Correlation between the Limbus-Insertion Distance of the Lateral Rectus Muscle and Lateral Rectus Recession Surgery in Intermittent Exotropia

Affiliations
Observational Study

Correlation between the Limbus-Insertion Distance of the Lateral Rectus Muscle and Lateral Rectus Recession Surgery in Intermittent Exotropia

Ju-Yeun Lee et al. PLoS One. .

Abstract

The aim of this study was to investigate whether the limbus-insertion distance (LID) of the lateral rectus (LR) muscle can be a useful indicator for predicting the surgical effect of recession surgery in intermittent exotropia (IXT). Patients who underwent unilateral or bilateral LR recession for the basic type of IXT were included. The distance between the corneal limbus and the posterior edge of the insertion of LR muscle (limbus-insertion distance) was measured intraoperatively using surgical calipers (graded with 0.25 mm precision). We calculated the actual dose-response effect as the difference between the angle of preoperative deviation and the angle of postoperative deviation, and then divided the figure by the total amount of recession at postoperative months 1, 3, and 6. The correlation between the limbus-insertion distance (LID) of LR muscle and each dose-response effect was statistically analyzed. A total of 60 subjects were enrolled in this study. The mean LID of LR muscle was 5.8±0.7 mm. The dose-response effect was 3.2±1.0 prism diopters (PD)/mm at postoperative month 1, 3.4±1.0 PD/mm at postoperative month 3, and 3.4±1.1 PD/mm at postoperative month 6. The LID of the LR muscle was significantly correlated with dose-response effects in cases of unilateral and bilateral LR recession at postoperative months 3 and 6 (P = 0.01, <0.01, 0.04 and <0.01 respectively).

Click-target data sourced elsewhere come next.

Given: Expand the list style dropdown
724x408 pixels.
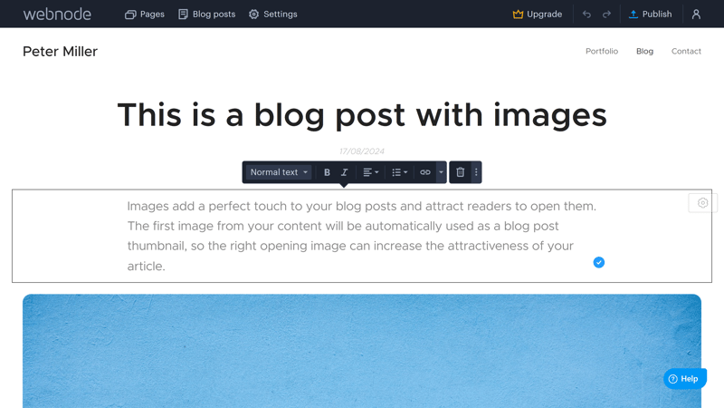Looking at the screenshot, I should point(400,172).
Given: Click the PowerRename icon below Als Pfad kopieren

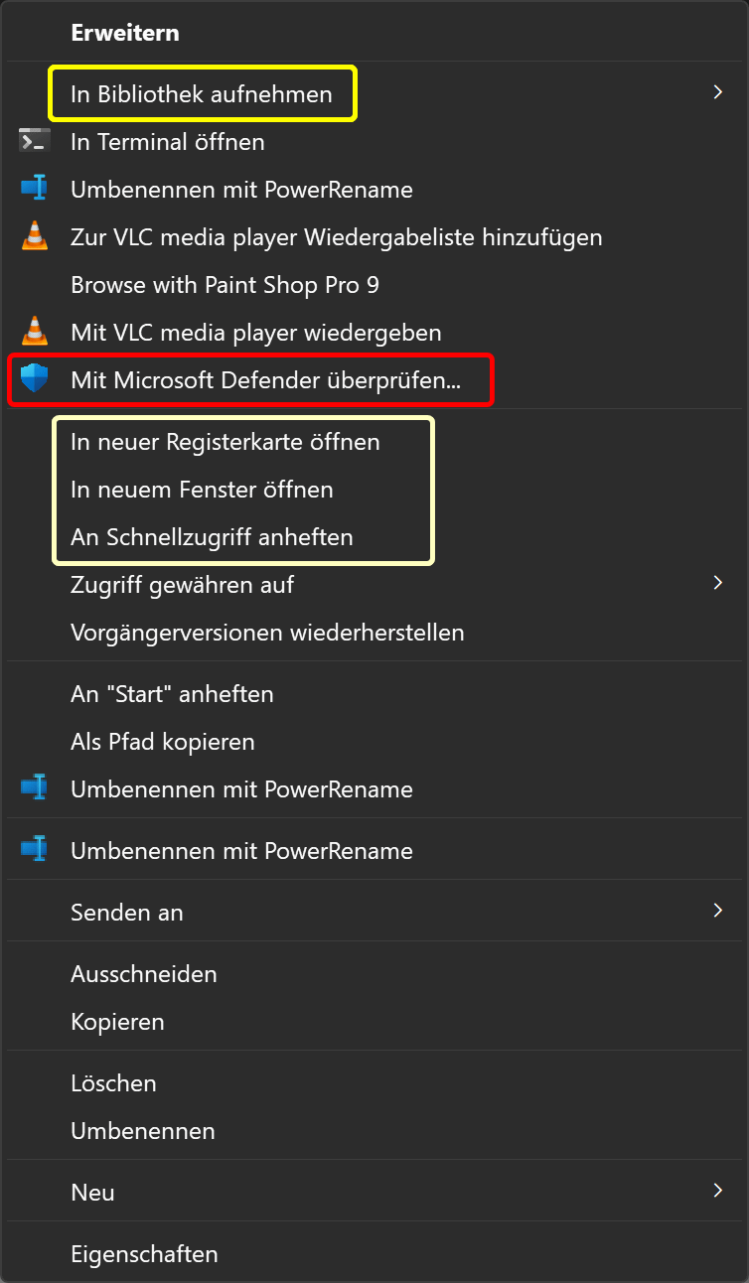Looking at the screenshot, I should tap(35, 789).
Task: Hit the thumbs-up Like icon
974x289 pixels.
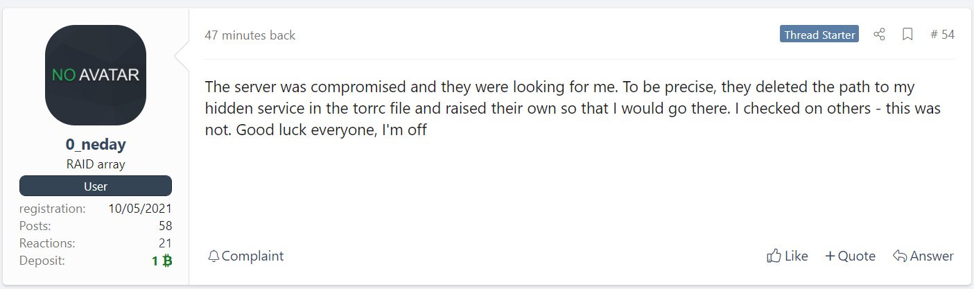Action: point(774,256)
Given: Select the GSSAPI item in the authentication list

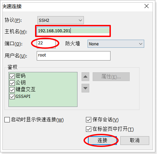Looking at the screenshot, I should pos(23,97).
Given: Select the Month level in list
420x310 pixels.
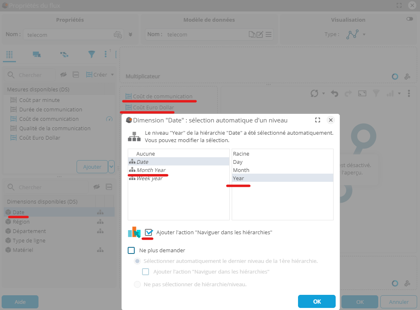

As the LID of the LR muscle increased by 1 mm, the dose-response effect increased by 0.2PD/mm in unilateral LR recession, and by 0.4 PD/mm in bilateral LR recession at postoperative month 6. In conclusion, the LID of the LR muscle can be used as one predictor of the recession effect to assist in surgical planning for IXT. Moreover, undercorrection at the time of LR recession might be considered in patients with long LID of the LR muscle.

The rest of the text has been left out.